Regardless of how credit unions have structured their investment services program (i.e. as an outsourced managed program or an internalized dual-employee program), effectively managing a retail investment program for members is becoming increasingly important given demographic shifts and the range of available options. Callahan & Associates and Snyder Consulting Solutions surveys broker-dealers and credit union programs each year and publishes a study on the state of credit union retail investment services programs.
Financial consultant (FC) compensation plans are designed to incent productivity and performance. They generally consist of a base salary and commission based on monthly levels of gross dealer concession. The commission component, or at-risk pay, is the largest component of total compensation.
Natural fluctuations in performance create varied compensation expenses; however, the goal of a retail investment program is to increase gross revenues at a faster pace than the variable compensation expense. Doing so will result in an incremental increase to the program’s net income ratio.
Compensation expense is the largest component of the financial model for both broker-dealer and dual-employee programs. Therefore, it is critical compensation models are periodically reviewed to ensure they are competitive and fair for all parties. This review process will result in a higher retention of FCs and reasonable gross income margin for the program.

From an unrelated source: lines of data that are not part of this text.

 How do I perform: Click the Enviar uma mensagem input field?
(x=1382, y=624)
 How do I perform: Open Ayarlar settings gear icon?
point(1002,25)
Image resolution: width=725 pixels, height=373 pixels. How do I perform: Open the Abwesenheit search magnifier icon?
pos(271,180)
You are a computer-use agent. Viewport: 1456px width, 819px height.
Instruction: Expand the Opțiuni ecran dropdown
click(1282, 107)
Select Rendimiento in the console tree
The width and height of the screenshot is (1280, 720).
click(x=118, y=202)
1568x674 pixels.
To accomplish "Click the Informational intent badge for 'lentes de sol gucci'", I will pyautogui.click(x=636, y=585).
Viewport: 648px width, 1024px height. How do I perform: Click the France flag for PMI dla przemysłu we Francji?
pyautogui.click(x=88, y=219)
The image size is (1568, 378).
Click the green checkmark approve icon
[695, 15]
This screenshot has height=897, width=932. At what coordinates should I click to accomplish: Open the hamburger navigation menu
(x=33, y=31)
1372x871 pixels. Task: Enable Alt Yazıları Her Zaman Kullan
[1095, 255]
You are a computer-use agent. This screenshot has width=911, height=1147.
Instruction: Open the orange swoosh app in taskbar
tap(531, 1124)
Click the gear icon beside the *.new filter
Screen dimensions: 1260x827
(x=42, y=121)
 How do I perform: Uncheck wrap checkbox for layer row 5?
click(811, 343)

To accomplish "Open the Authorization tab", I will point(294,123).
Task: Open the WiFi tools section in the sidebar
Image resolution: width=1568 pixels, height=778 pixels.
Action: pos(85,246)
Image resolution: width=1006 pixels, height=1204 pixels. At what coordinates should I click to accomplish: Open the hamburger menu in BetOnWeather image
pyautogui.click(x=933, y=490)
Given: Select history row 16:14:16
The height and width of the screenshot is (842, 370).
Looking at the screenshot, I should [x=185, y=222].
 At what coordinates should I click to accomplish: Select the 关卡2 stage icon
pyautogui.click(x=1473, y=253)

The total average compensation for FCs in the various program structures included in the Callahan/Snyder survey ranged between 31.2% and 34.5% of Gross Dealer Concession (GDC) with an average base salary for FCs of $17,761.
For the dual employee structure, FC salaries were 25.4% of total compensation with the variable component (incentive/commission/bonus) comprising 74.6% of total compensation. For broker-dealer programs, FC salaries represented only 6.3% of total compensation with a variable component of 93.7% of total compensation.
Although the average salaries were not dramatically different between these two groups, the broker-dealer programs' level of production was significantly greater. As FC compensation is variable, greater amounts of GDC result in increased levels of the at-risk component of total compensation. As such, the salary becomes a smaller ratio of the total compensation for FCs.
In many cases, credit unions have had their investment services programs for more than 15 years. Their overall staffing models have evolved to provide service and support to an increasing number of member/clients each year. Hiring additional staff normally generates concerns about increasing fixed expenses without corresponding revenue growth. In recognition of those concerns, the primary staff expansion in investment services programs occurred in the licensed areas rather than unlicensed or administrative staff.
Associate FCs and licensed sales assistants provide a broader range of services and account support capabilities to members. They can also generate production and new account activity where appropriate, thereby generating revenue to support their own positions. Furthermore, the support they provide allows the program’s FCs an expanded ability to focus on new business development, which increases overall program productivity and performance.